Here is an idea to display a CellularAutomaton evolution where every updated cell shows the neighborhood above it. This might be helpful when explaining to someone how it works.
ECAPlot[history_, opts___] :=
With[{l = Length[history]}, Graphics[{EdgeForm[Gray],
MapIndexed[{GrayLevel[1 - #], Rectangle[{#2[[2]] - 1, l - #2[[1]]}]} &, history, {2}],
MapIndexed[Table[{GrayLevel[1 - #[[1, i]]],
Rectangle[{#2[[2]] - 1 + .2 (i), l - #2[[1]] - 1 + .4}, {#2[[2]] - 1 + .2 (i + 1), l - #2[[1]] - 1 + .6}]}, {i, 3}] &,
RotateRight /@ Most[Partition[history, {2, 3}, 1, 1]], {2}]}, opts]]

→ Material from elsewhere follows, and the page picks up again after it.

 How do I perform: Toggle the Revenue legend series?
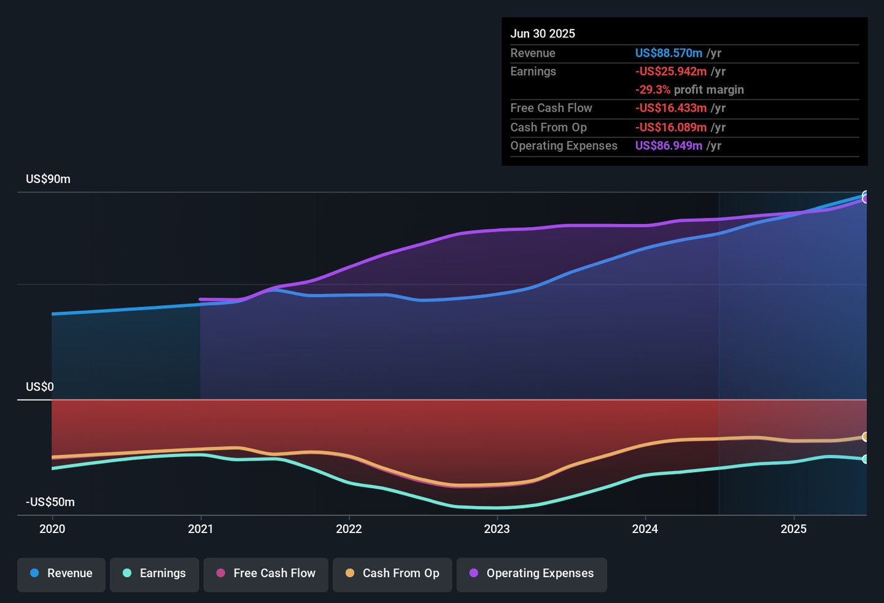(61, 574)
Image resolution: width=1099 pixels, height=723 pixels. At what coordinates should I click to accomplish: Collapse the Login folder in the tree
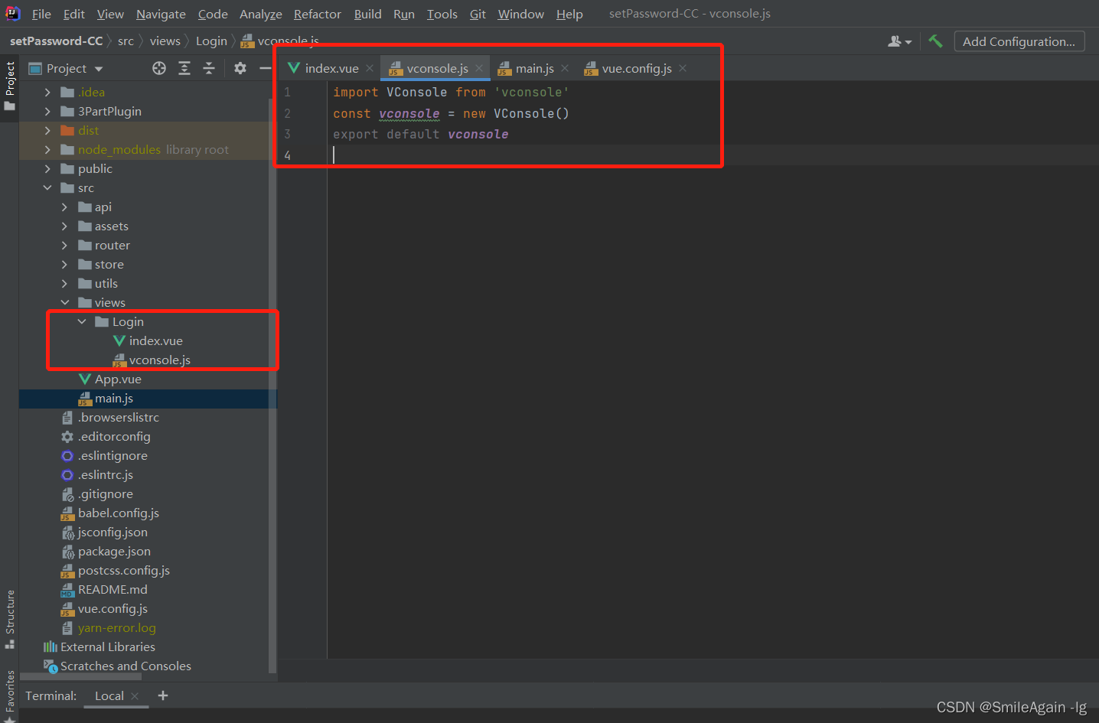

The update for each cell depends on the three cells above it, one to the left, one above and one to the right. The rule for the update stays the same. There are only eight cases for a rule so there are 256=2^8 rules. For more information see Wolfram's New Kind of Science. There are other ways for viewing rules like RulePlot but there should be more modern ways for helping explain how these simple rules work.
With the above code, the picture is from
ECAPlot[CellularAutomaton[30, {{1}, 0}, 4]]